Speaker: Dr.Chinyi Cheng (Research associate, Imperial College, London)
Title: The knowledge-based/intelligent system and applications: From the concept-based approach to the data/knowledge visualization
Formal concept analysis-based document representation and its application on document clustering/Term relationship extraction for the legal document /Feature-opinion pair mining on sentiment classification
The typical model of knowledge-based/intelligent system and application contains the modules of data source collection/input, data entity feature extraction and representation, data or knowledge storage and utilizing. The data types for knowledge-based/intelligent system and application can be the text, image, video, voice, 3D object or scene, and so on. The state-of-the-art techniques mentioned above can be applied not only in single module but also multiple ones.
In conventional methodologies, the basic idea of process the data is based on the signal processing.

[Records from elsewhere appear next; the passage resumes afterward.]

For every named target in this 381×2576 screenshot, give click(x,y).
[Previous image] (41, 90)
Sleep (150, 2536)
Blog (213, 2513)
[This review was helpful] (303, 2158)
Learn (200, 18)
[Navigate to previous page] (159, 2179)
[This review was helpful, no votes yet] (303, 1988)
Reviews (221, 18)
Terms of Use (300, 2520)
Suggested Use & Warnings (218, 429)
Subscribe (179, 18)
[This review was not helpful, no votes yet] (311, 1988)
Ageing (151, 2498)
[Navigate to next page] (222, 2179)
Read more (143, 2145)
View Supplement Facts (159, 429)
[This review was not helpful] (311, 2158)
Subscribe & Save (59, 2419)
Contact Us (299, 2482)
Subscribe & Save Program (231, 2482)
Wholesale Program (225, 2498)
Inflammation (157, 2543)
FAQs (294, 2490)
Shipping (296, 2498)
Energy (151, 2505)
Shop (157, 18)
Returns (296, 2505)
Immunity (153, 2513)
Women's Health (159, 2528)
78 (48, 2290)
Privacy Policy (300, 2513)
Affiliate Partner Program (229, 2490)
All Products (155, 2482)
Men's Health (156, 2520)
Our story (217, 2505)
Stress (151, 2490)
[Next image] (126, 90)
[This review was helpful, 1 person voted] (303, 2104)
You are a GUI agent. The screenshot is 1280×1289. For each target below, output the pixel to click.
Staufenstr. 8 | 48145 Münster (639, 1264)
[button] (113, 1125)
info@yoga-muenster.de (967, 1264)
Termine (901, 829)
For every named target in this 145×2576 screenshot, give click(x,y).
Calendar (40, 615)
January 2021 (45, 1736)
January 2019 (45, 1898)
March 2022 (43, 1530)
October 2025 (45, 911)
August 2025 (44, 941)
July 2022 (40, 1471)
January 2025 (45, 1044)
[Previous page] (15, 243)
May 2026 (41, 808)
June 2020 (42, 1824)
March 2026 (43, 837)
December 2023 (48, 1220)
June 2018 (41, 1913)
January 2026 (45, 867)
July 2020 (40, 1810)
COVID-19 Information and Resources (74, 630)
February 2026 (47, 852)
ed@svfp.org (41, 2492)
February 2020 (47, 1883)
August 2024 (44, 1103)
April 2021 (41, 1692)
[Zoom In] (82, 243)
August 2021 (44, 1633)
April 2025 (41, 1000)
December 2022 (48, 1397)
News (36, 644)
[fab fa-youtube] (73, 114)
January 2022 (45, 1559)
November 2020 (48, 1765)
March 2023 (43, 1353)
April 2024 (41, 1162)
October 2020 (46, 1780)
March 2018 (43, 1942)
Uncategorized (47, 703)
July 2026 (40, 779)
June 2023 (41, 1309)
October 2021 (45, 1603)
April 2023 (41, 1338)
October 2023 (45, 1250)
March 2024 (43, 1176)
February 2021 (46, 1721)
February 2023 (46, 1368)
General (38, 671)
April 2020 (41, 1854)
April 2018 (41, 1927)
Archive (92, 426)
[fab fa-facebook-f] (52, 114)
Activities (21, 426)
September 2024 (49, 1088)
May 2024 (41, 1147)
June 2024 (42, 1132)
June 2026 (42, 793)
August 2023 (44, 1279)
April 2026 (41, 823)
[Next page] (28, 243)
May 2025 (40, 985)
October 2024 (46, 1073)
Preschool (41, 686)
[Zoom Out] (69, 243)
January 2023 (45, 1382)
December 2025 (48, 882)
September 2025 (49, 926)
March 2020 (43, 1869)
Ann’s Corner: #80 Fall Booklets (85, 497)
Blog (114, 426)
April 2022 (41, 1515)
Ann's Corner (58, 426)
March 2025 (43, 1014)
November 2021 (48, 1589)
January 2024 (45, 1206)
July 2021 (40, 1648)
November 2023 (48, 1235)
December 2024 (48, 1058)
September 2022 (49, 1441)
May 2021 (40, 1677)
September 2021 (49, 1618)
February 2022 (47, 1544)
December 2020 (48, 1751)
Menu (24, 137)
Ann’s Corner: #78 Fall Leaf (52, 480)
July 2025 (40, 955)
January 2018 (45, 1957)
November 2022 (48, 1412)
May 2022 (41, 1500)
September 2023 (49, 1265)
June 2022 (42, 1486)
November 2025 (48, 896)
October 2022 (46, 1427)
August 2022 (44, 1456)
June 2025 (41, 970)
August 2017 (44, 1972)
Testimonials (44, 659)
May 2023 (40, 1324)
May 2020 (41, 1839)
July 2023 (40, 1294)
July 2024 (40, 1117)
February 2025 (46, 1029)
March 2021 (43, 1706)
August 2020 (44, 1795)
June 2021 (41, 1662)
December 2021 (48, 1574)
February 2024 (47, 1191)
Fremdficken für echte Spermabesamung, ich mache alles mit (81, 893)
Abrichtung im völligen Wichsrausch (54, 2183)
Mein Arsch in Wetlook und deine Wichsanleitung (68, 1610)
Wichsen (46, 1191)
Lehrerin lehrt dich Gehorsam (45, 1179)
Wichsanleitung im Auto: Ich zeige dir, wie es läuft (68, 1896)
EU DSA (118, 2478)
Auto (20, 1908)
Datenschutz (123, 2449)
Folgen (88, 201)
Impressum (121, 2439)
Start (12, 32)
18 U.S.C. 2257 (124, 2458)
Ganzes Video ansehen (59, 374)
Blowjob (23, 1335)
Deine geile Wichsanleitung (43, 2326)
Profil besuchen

For example, in text mining and information retrieval, the documents are always represented by vector in which the dimensions are the terms in whole document sets and the values of the dimensions are the occurrence frequencies in the documents. The disadvantage of these methods is that they ignored the relations between the features of data. Therefore, the techniques which were based on the concept-based method, were developed to discover the relations in the features and then organize the relations by the knowledge structure or the ontology.In the research “Formal concept analysis-based document representation and its application on document clustering”, we developed an automatically-constructed thesaurus approach which is based on the method named Formal Concept Analysis (FCA). We applied FCA to construct the term ontology to deal with the hierarchical conceptual relationships together with synonym-like relationships for the document sets. We also develop a document representation method that applies ontology to represent documents by concept-based vectors. In order to evaluate the usability and effectiveness of our method, we make use of document clustering as the application used to evaluate the generated concept-based vectors.
The similar techniques were applied to a SBIR(Small Business Innovation Research) project in Taiwan. In this project, we cooperated with the one of largest on-line legal service company in Taiwan and utilized a large legal document set to extract and discover the term relationships in the legal documents. One of the applications of this research results was used to provide the keyword suggestion for on-line service users to retrieve the information more easily.
Another research named “Feature-opinion pair mining on sentiment classification” focused on the feature extraction of positive-negative opinions from users’ feedback. In this research, we firstly applied the machine learning techniques to extract positive-negative terms from the document set, and then used these terms to document representation. Finally, we applied the machine learning techniques to construct the classifier for document classification.
Image process and pattern recognition
The cooperation research in the field of image process and pattern recognition included the topics of this cooperation included using the techniques of image process on human behavior detection and applying 3D object models to identify objects in 2D images or videos. The part of the research results was presented at the international conference on Computer, Information, and Telecommunication Systems (CITS 2015), Gijón, Spain and the 29th International Conference on Image and Vision Computing (IVCNZ 2014), New Zealand.
Delight map viewer
The main purpose of the project, SIP (Cross-ministerial Strategic Innovation Promotion Program) Innovative design/manufacturing technologies Delight Design Platform Project, was aimed at developing an innovative methodology and procedure that supports the product design and manufacturing. The Delight map viewer is one of the major outcome of this project. This software tool is a visualization-based decision and design support tool, which supports product designer and team in early stage of produce design cycle.
The Delight map viewer contains two major data sets: Kansei index contains the products’ measures like sounds, shape and touch; Delight index contain semantic measures from the customers. The Delight map viewer firstly applied the methods of dimension reduction such as PCA and Autoencoder to reduce the size of the dimension of Kansei index into only two dimensions and then utilized the two dimensions to visualize the data of Kansei index into a 2D graph. To evaluate the correlation between Kansei index with Delight index the non-liner statistic method like Multiple regression model was applied. In final, the Delight map viewer was released to many Japanese enterprises.
Data visualization for patient ward movement
In the project, a data set, which contains patient ward staying records over 3 years from three Imperial College London managed hospitals, was collected. The purpose of this project is utilizing the data visualization techniques to find the pathways of patients’ ward movement to identify the potential risk or error of patient’s ward movement decision. In order to illustrate the over thirty thousand data nodes and links between nodes, the European largest Data Observatory was utilized. The data was firstly cleaned and preprocessed, and then re-organized to the format the software tool defined.